The cause or causes of A.L.S. are unknown in 90 percent to 95 percent of cases. The remaining cases are inherited from a parent who carries a mutation in one or more genes. Researchers are studying these genes in patients and engineered mice in hopes of developing drugs or stem cells that slow, stop or even reverse progression of the disease.

For example, a recent study published online in JAMA Neurology by researchers at Methodist Neurological Institute in Houston suggests that reducing inflammation by modifying certain abnormal immune cells may prove helpful to patients, especially if the treatment could be applied early in the disease.

Other recent studies in mice, yeast and fruit flies by researchers at Stanford University School of Medicine suggest that suppressing a certain protein called ataxin-2 may foster resistance to A.L.S. In mice genetically engineered to have A.L.S., Lindsay Becker, a graduate student, found that completely removing ataxin-2 enabled some of the animals to live “hundreds and hundreds of days,” instead of only a month.

Another promising avenue of research involves the abnormal behavior of an enzyme called RIPK1, which can damage neurons by disrupting the production of the myelin sheath that insulates axons, the neuron extensions that transmit signals from one cell to the next.
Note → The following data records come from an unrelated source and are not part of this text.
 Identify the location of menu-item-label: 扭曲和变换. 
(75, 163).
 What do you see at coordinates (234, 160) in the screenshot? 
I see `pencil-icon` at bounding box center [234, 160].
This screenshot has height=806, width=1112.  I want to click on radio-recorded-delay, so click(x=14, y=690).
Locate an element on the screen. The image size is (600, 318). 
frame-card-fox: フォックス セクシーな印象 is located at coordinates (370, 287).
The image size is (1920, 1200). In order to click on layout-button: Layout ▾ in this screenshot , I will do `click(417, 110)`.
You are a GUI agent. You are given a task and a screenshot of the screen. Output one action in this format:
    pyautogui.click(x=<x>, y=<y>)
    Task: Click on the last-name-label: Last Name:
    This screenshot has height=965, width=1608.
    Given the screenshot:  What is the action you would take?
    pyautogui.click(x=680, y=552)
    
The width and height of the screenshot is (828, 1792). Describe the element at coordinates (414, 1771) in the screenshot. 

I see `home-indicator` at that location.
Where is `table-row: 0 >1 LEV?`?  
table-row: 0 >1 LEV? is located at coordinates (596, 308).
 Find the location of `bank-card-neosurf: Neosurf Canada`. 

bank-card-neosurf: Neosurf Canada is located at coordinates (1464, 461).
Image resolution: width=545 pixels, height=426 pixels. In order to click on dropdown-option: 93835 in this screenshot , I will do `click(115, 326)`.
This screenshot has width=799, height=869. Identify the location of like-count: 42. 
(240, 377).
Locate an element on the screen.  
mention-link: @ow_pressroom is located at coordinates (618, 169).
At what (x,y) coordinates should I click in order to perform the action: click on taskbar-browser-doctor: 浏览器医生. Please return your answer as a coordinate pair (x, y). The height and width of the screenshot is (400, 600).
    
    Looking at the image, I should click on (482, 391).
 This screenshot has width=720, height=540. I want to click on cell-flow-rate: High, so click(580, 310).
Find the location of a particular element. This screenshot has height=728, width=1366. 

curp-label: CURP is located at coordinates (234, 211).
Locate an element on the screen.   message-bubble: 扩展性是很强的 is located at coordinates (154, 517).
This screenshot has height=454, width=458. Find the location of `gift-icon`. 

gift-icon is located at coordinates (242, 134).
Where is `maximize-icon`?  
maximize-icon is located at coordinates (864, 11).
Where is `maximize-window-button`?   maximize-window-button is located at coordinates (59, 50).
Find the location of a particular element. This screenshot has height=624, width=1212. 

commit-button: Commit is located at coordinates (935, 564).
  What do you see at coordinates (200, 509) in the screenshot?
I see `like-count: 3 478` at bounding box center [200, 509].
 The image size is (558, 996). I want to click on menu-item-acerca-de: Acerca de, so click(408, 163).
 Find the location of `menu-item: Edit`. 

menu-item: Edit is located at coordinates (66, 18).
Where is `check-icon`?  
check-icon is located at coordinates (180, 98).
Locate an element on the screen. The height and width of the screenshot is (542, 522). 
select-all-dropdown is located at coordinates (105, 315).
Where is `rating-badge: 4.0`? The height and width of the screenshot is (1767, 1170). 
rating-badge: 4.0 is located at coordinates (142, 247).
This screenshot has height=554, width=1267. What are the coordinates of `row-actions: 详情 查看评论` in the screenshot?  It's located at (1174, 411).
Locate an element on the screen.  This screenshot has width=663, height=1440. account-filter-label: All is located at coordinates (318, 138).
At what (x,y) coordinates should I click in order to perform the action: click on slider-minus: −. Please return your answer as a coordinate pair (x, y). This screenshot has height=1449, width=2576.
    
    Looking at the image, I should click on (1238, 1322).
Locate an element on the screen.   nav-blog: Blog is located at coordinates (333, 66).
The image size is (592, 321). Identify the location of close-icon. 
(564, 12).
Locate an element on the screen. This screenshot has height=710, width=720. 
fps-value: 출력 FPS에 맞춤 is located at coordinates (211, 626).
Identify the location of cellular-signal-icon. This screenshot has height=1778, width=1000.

Researchers at Harvard Medical School showed that in genetically engineered mice with A.L.S., a substance called necrostatin-1 not only restored the myelin sheath and stopped axon damage but also prevented limb weakness.

Currently, only two drugs have been approved for treating A.L.S. One is Rilutek (riluzole), which counters the elevated levels of the neurotransmitter glutamate that arise in the brains and spinal fluid of A.L.S. patients. Its limited effect on life span — an extension of a few months — suggests that excess glutamate is hardly the only noxious factor involved in the disease. The Food and Drug Administration just approved a second drug, Radicava (edaravone), said to slow progression of the disease in a six-month study in Japan, though its effects on survival are not yet known. It must be administered intravenously for 10 days every two weeks at a cost of more than $145,000 a year for the medication alone.

Aside from genetically transmitted familial cases, potential risk factors for A.L.S. include traumatic brain injury and exposure to toxic substances like lead and certain pesticides. The risk is higher than expected among military veterans, professional football players and athletes who took dietary supplements containing branched-chain amino acids. The Department of Veterans Affairs recognizes A.L.S. as a service-connected disease.